Still related to UML, several works have performed evaluation on a UML corpus [4, 10]. However, many of the metrics that are reported are specific to UML (e.g., number of associations, generalizations, and use cases). Our goal of evaluation is to be applicable to different DSLs; hence, we selected properties that are generic enough to be applied to different languages. Nevertheless, evaluations that are specific to a particular language is worth identifying if they can be of benefit. In addition to these works, Kim and Boldyreff [20] and Lange et al. [22] propose tools that can report several types of metrics on UML corpus. However, no actual evaluation was performed on a particular UML artifact.

These works and ours have a commonality in that all perform or facilitate the evaluation of DSLs based on the actual usage of the language (i.e., based on a corpus). Although the purposes of the analyses vary and the languages evaluated differ, these works provide a growing collection of research on DSL analysis, which can potentially contribute positively to the overall DSL developmental process and to the DSL community.

9 Conclusion and future work

In this paper, we have shown the extraction of DSL characteristics that are based on the evaluation of the actual usage of the language. The utilization of instance, relationship, and clone analyses on the Puppet and ATL DSLs has revealed useful characteristics about these languages for the respective language engineer to take into consideration in identifying future improvements in the language. Corpus-based analysis can complement other DSL analysis techniques in an overall effort to evaluate a DSL.

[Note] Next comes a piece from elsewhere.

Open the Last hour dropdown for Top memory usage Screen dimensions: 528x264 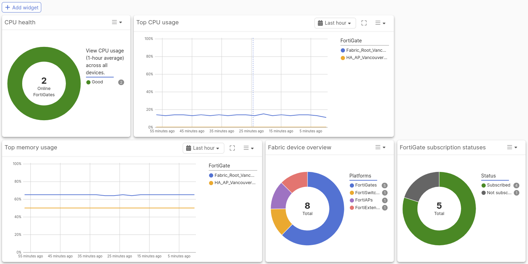click(203, 148)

For future work, we will consider evaluating other DSLs that have an associated corpus. We will also consider additional analysis techniques based on discussions with DSL authors. For example, we have previously investigated the use of LSA on C programs [30], which could also be considered for DSLs. We would also like to consider shared characteristics in DSLs that can point to certain useful ”design patterns” (or on the contrary, anti-patterns) of DSLs. In addition, we would also like to integrate our tool with other popular language workbenches. In a separate direction, the comparisons of analysis results of GPLs and DSLs will also be investigated to see whether both share common characteristics or there are actually different language structures that are common to DSLs but not in GPLs.